Leave out the pictures and set down exactly the lines from the start of the listing through the one with "Task: Click the overall grade score 4", both included.

Supplied entries Start Marker

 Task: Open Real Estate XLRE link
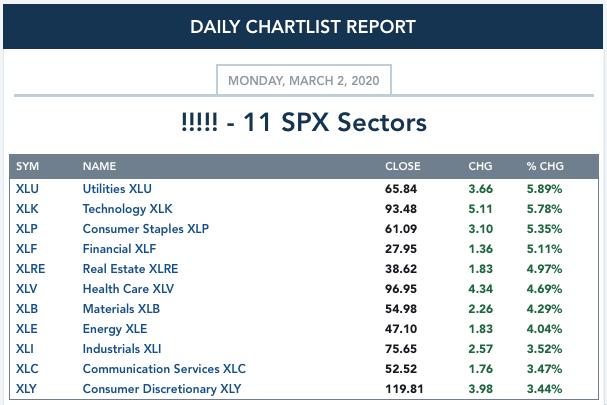tap(130, 269)
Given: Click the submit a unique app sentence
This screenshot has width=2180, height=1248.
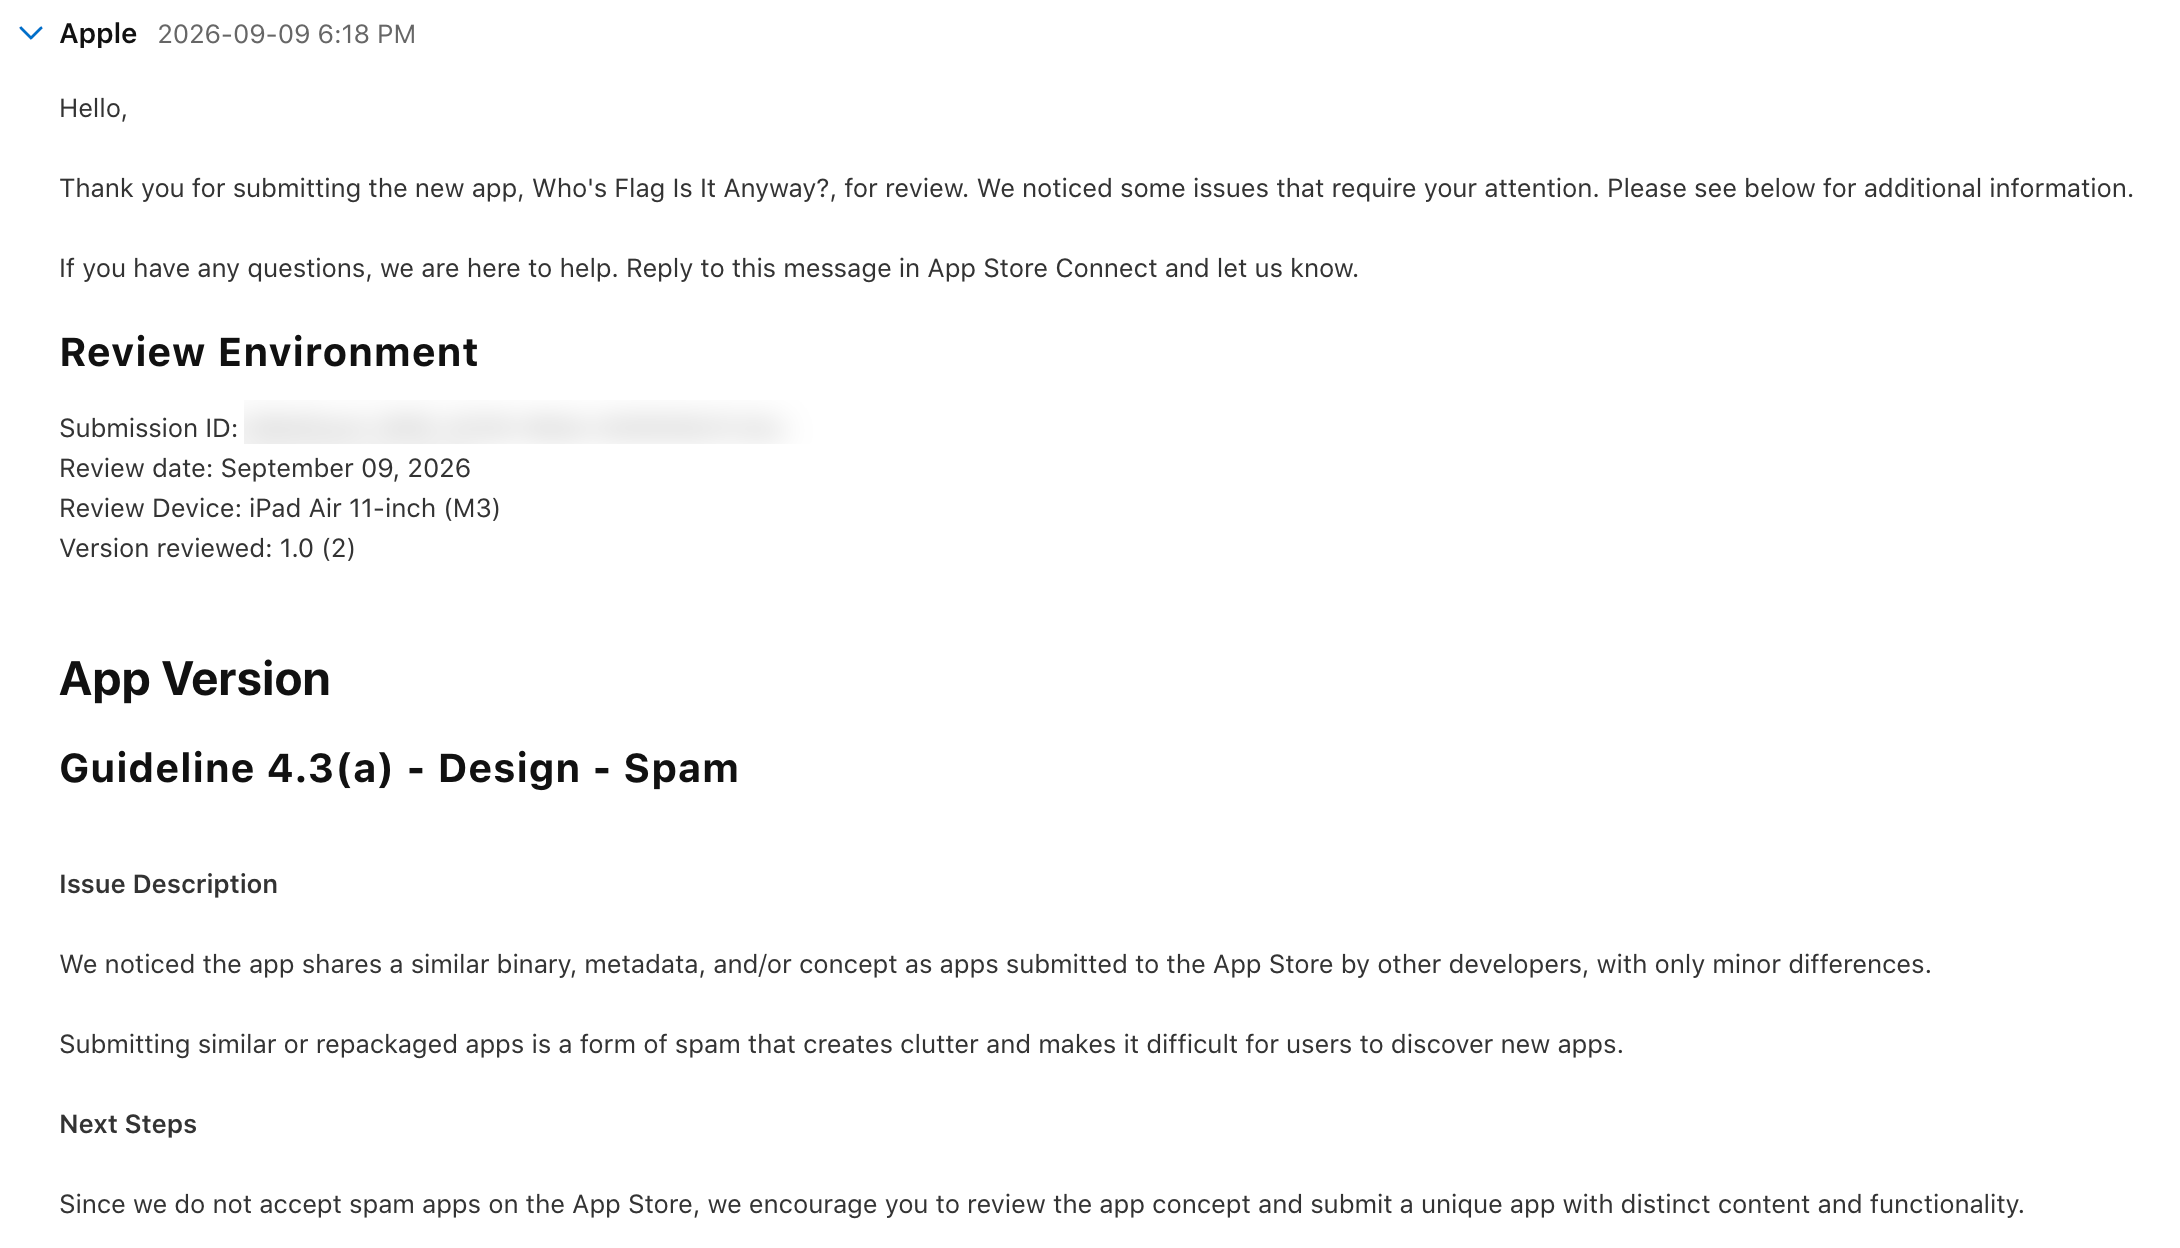Looking at the screenshot, I should (x=1042, y=1204).
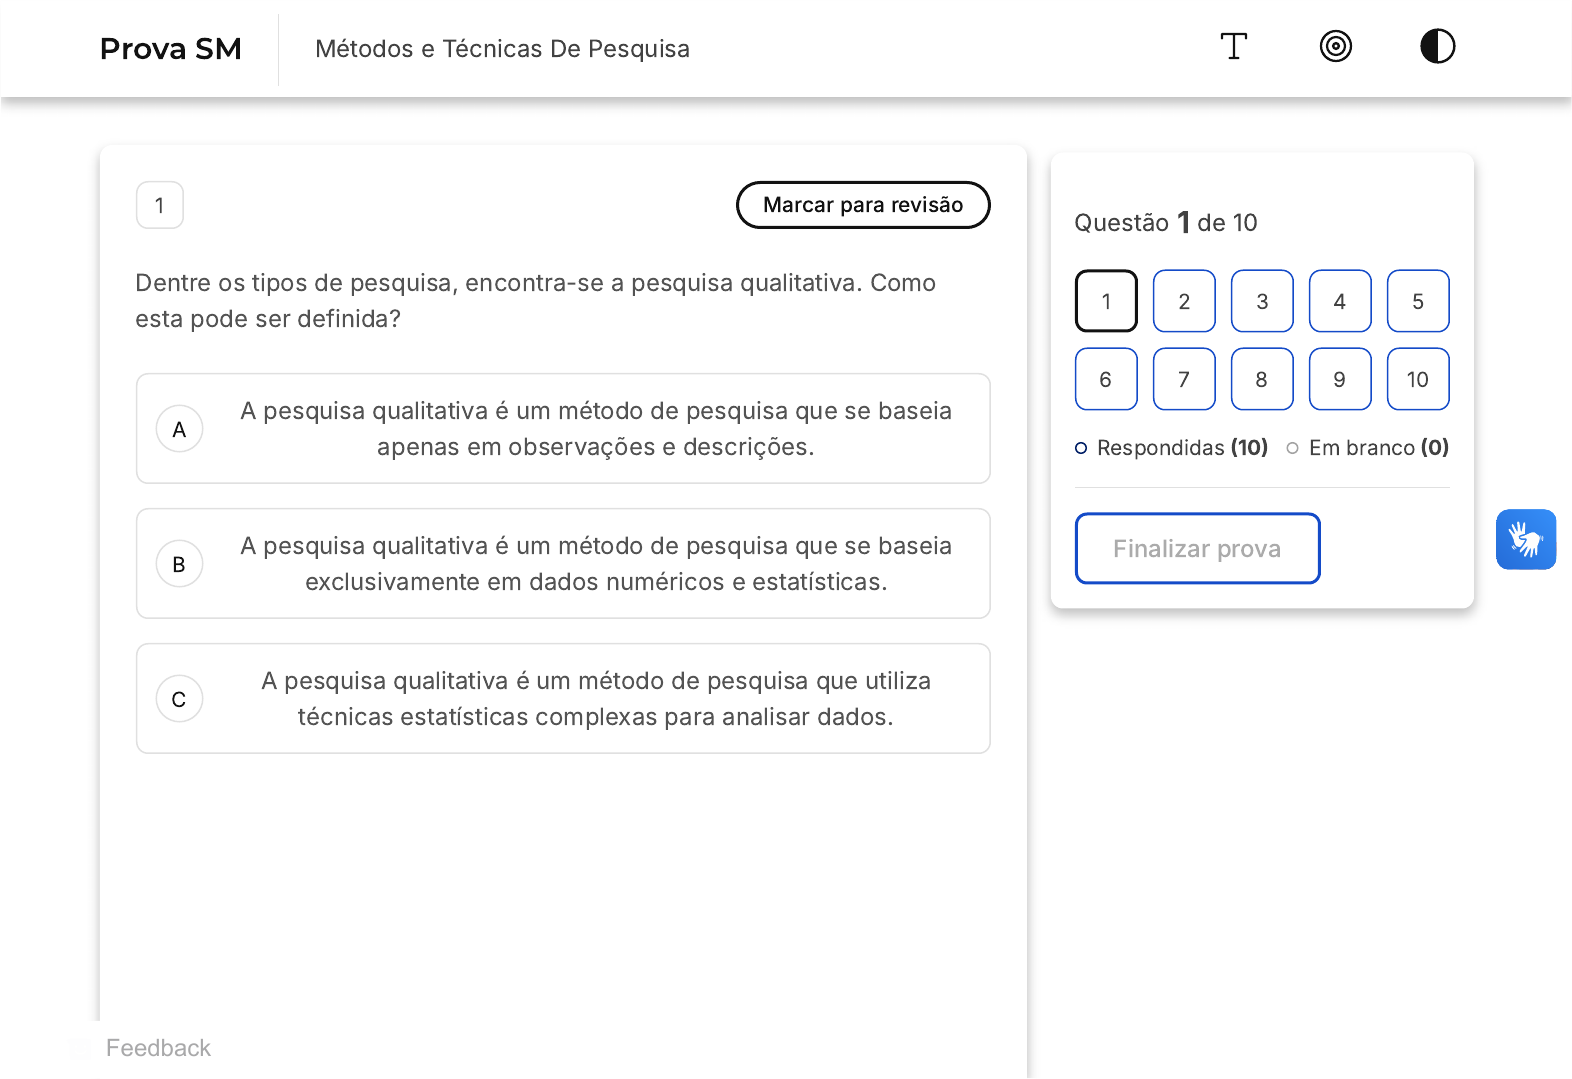1572x1079 pixels.
Task: Click the Prova SM logo
Action: point(171,49)
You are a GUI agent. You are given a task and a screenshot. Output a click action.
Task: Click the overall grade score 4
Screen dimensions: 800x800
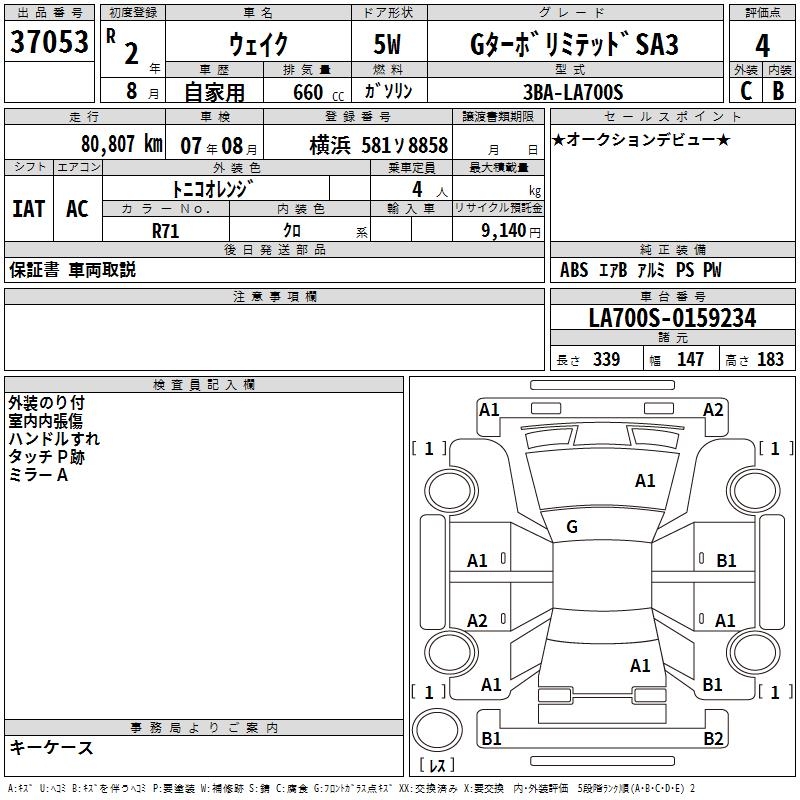tap(762, 45)
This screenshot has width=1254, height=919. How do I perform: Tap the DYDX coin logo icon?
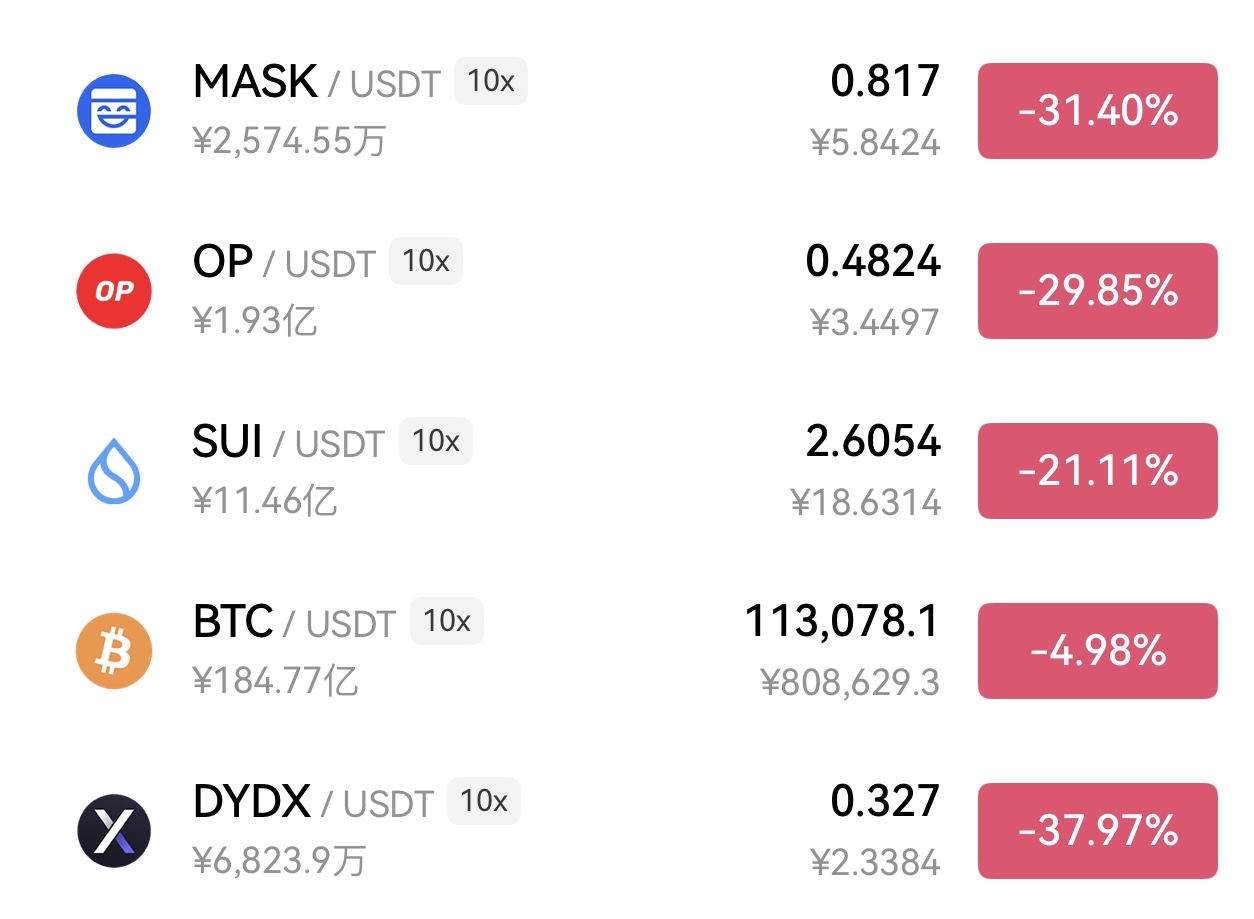click(x=114, y=831)
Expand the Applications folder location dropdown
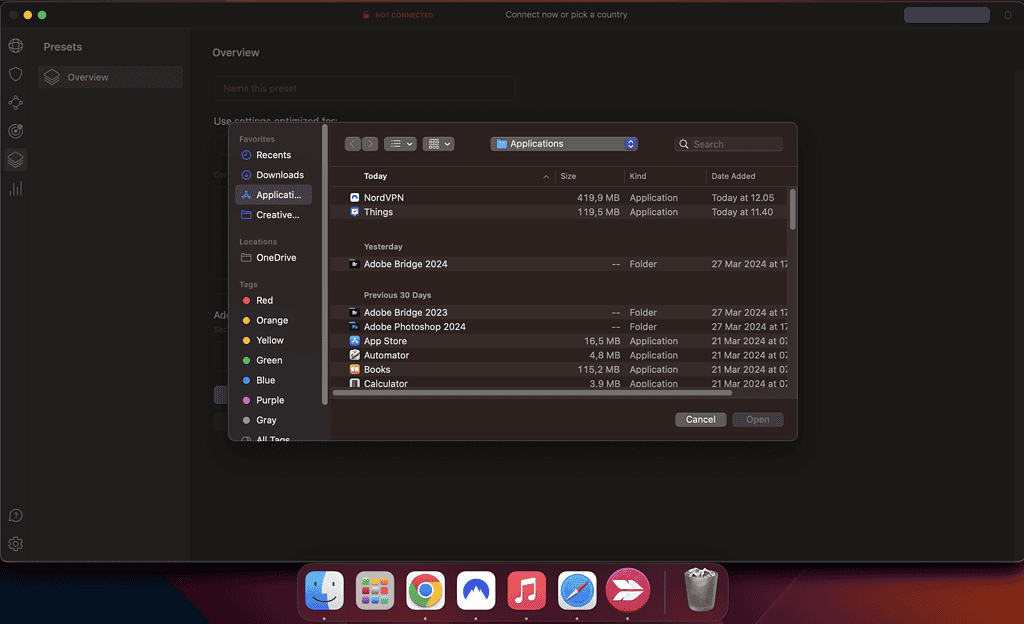The height and width of the screenshot is (624, 1024). coord(564,144)
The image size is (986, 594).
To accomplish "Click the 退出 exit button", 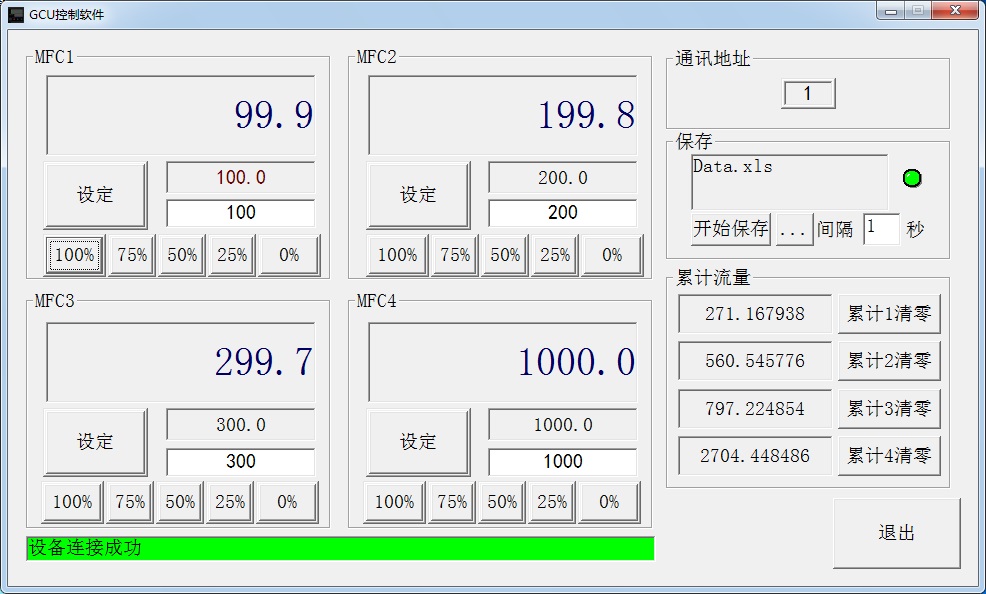I will (x=896, y=533).
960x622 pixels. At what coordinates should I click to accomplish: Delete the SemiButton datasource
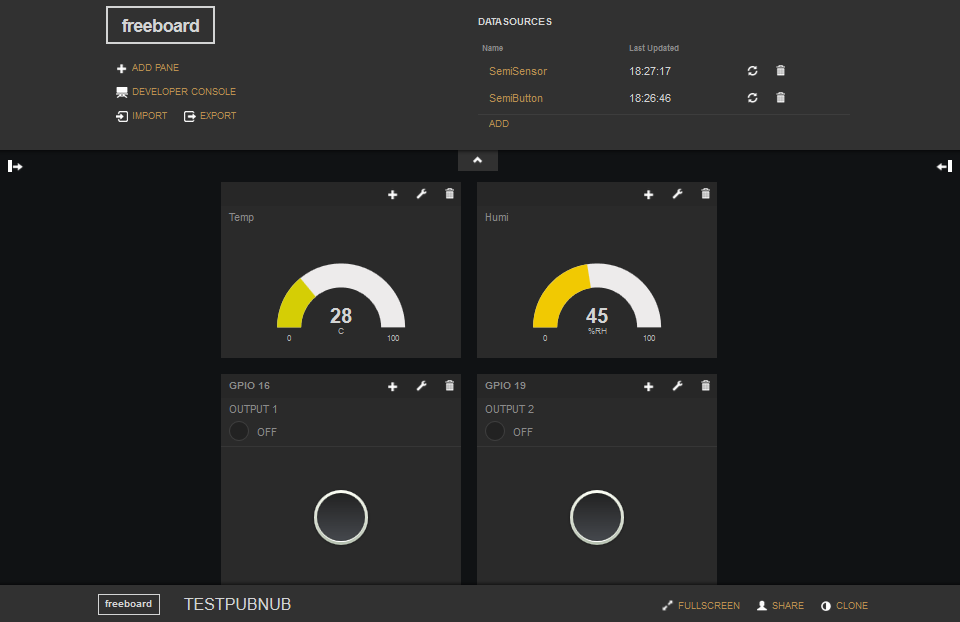click(x=781, y=98)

Supplied entries End Marker

■ Answer section:
 Task: Open Real Estate XLRE link
tap(130, 269)
Given: Click the submit a unique app sentence
This screenshot has width=2180, height=1248.
Looking at the screenshot, I should (x=1042, y=1204).
1572x1079 pixels.
Task: Click the Prova SM logo
Action: point(171,49)
You are a GUI agent. You are given a task and a screenshot. Output a click action.
Task: Click the overall grade score 4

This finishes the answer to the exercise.